Morphou issue not on table, says UN’s Cyprus envoy

Morphou issue not on table, says UN’s Cyprus envoy

NICOSIA
Morphou issue not on table, says UN’s Cyprus envoy

Cihan Photo

Territorial land settlement issues, among them the status of the town of Morphou, were currently not on the negotiating table at the United Nations-brokered peace talks for Cyprus, a U.N. envoy has said. 

U.N. special envoy for Cyprus Espen Barth Eide said March 10 after a meeting with Turkish Cypriot leader Mustafa Akıncı that the issue of Morphou was not yet on the table.

“It is an established fact that the territorial land issues will be discussed in the last days [of the talks],” said Eide, while coming out of a meeting with Akıncı, before he met with Greek Cypriot leader Nicos Anastasiades on March 10.  
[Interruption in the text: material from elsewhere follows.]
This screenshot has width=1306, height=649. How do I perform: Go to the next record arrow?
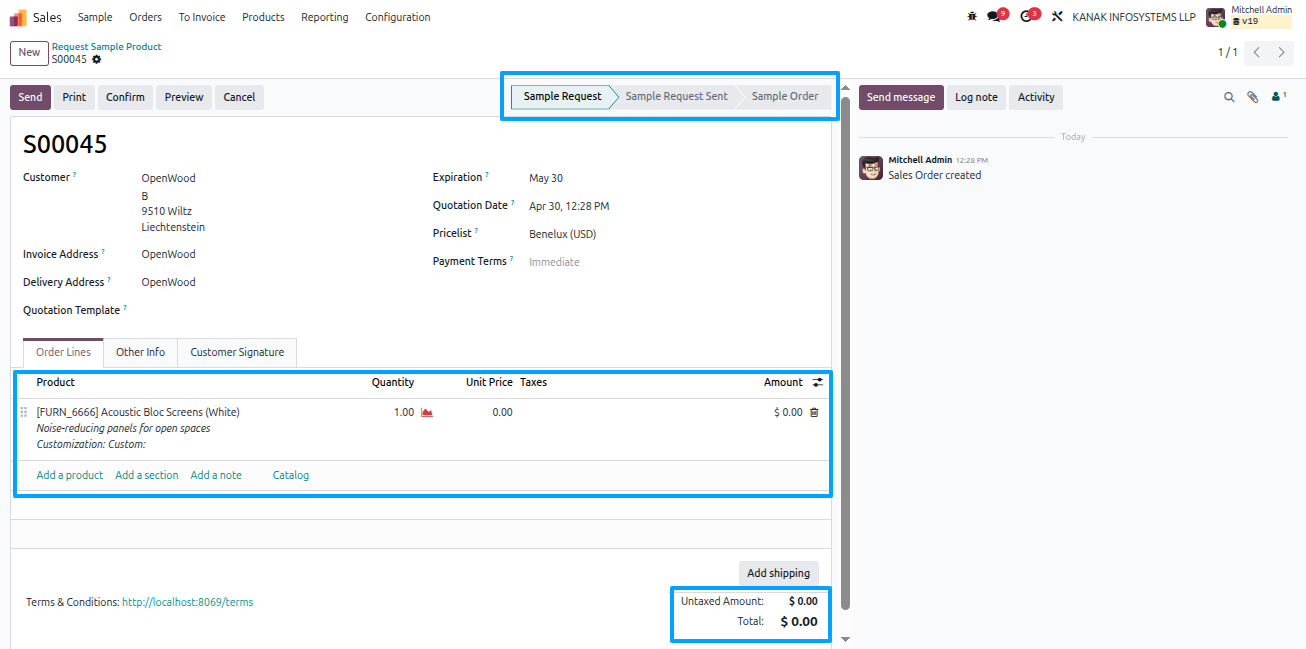pyautogui.click(x=1282, y=52)
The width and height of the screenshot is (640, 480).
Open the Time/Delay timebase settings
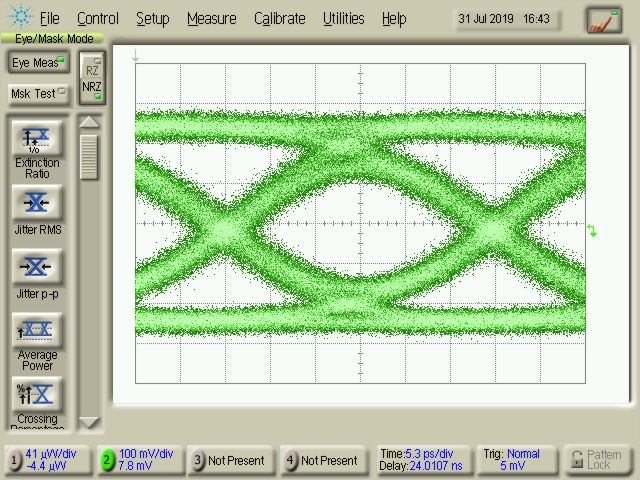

“This [the Morphou issue] has not been negotiated yet and it will,” said Eide, adding there had been many difficult issues addressed since the negotiations began. “So there has been no substantive discussion on the issue.”

The two leaders of Cyprus were scheduled to meet on March 11 in Nicosia for peace talks under the guidance of Eide. 

The talks were re-launched in May 2015 one month after Akıncı was elected as the Turkish Cypriot community’s new president. 

Negotiation sessions have since ramped up and both of the leaders have expressed developments in the talks. 

“We are not in the final stage of the process and since there is an agreement that the land issue is among the final issues [to be addressed], I think it’s quite clear that it is not on the table right now,” Eide reiterated. 

The eastern Mediterranean island was divided into Turkish and Greek Cypriot sides after Turkey’s 1974 intervention following a military coup in Greece.